Limitations & Future Work

  • Small task scale (173 tasks): Compared to the 10,000s of items in MMLU, 173 tasks may lack statistical power in some dimensions.
  • Limited application coverage: 12 MCP servers are primarily EN/CN; ecosystems like LINE or KakaoTalk are not yet covered.
  • Simulator fidelity: While traverse-then-simulate is close to reality, some edge cases might be missed, potentially leading to agent capability over-estimates.
  • Lack of failure analysis: While SOTA is below 50%, there is no detailed analysis on whether failures stem from information seeking or multi-step coordination.
  • Stricter privacy handling: Although sensitive fields are replaced, more systematic privacy guarantees are needed for authentic content.
  • No adversarial users: The benchmark assumes well-intentioned tasks; real users might provide intentionally vague or adversarial instructions.
  • Lack of agent training baseline: The benchmark only evaluates SOTA models and does not explore whether specific fine-tuning can improve personalized tool use.
  • vs AppWorld / PersonaBench: These also attempt to evaluate personalized agents but use synthetic tools; MCP-Persona uses real MCP tools.
  • vs ToolAthlon: Real-world but lacks Social Media and Collaboration coverage due to account binding issues; MCP-Persona bypasses this via simulation.
  • vs Tau-Bench: The first tool-agent-user benchmark, but uses synthetic airline/retail tools; MCP-Persona uses a real-world distribution.
  • vs InfoMosaic-Bench / MCP-Universe: These cover real-world tools but are not personalized; MCP-Persona is the only one to be both real and personal.
  • Insights: (1) The traverse-then-simulate paradigm is applicable to any domain where real deployment requires private data but the benchmark must be open; (2) LLM-as-coder for simulator development is a key trick for scalable benchmarks; (3) The evaluation gap in personalized agent capabilities serves as a reminder not to be misled by high scores on general tool benchmarks.

Rating

  • Novelty: ⭐⭐⭐⭐⭐ The traverse-then-simulate paradigm, LLM-as-coder simulators, and Context-Tree hierarchy are methodological innovations in benchmark construction.
  • Experimental Thoroughness: ⭐⭐⭐⭐ Solid evaluation of 10+ SOTA agents, simulator validation, and multi-category comparison; lacks failure analysis and fine-tuning experiments.
  • Writing Quality: ⭐⭐⭐⭐ Clear presentation of the three-component pipeline; Figure 1 is intuitive, and Table 2 clearly shows the SOTA gap.

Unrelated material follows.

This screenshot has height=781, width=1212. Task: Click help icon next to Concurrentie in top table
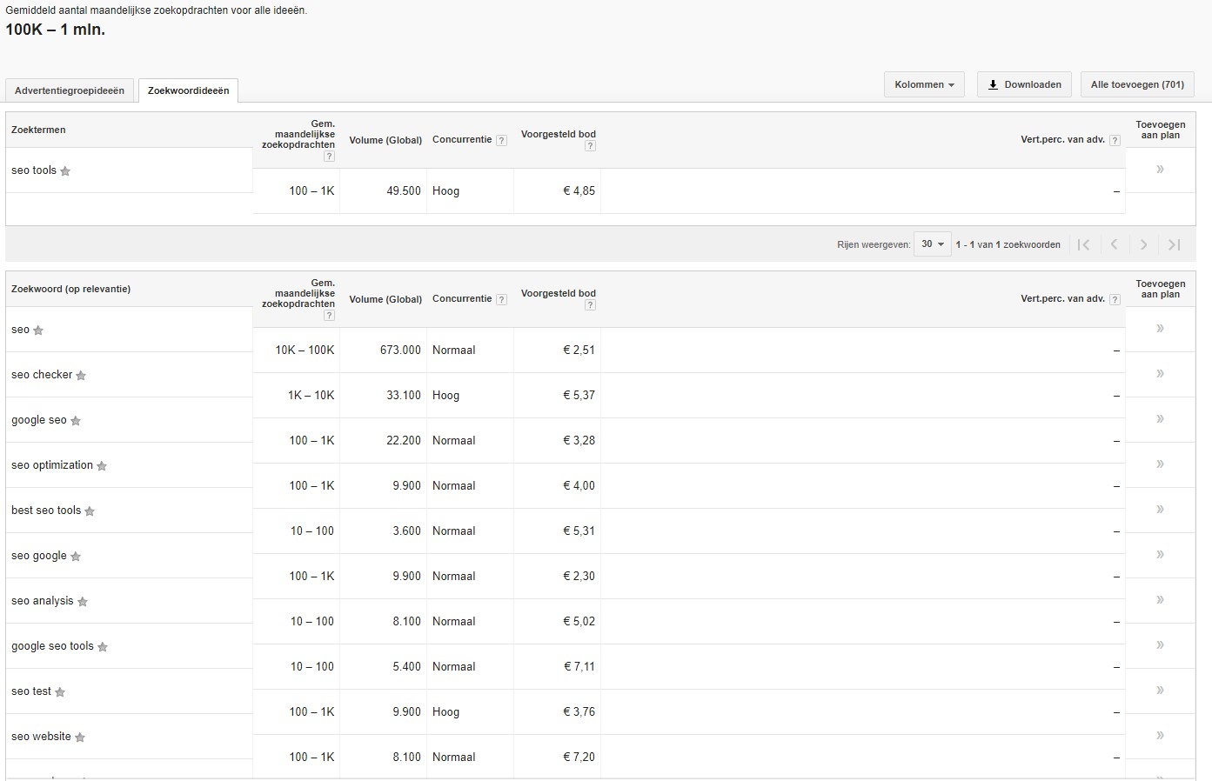[x=501, y=141]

Some prompt details for the simulator synthesis are in the appendix, affecting reproducibility slightly.
  • Value: ⭐⭐⭐⭐⭐ Directly reveals weaknesses in LLM agent personalization; provides a necessary evaluation foundation for the agent training community. The open-source nature and coverage of high-demand apps like Slack/Lark offer direct industrial value.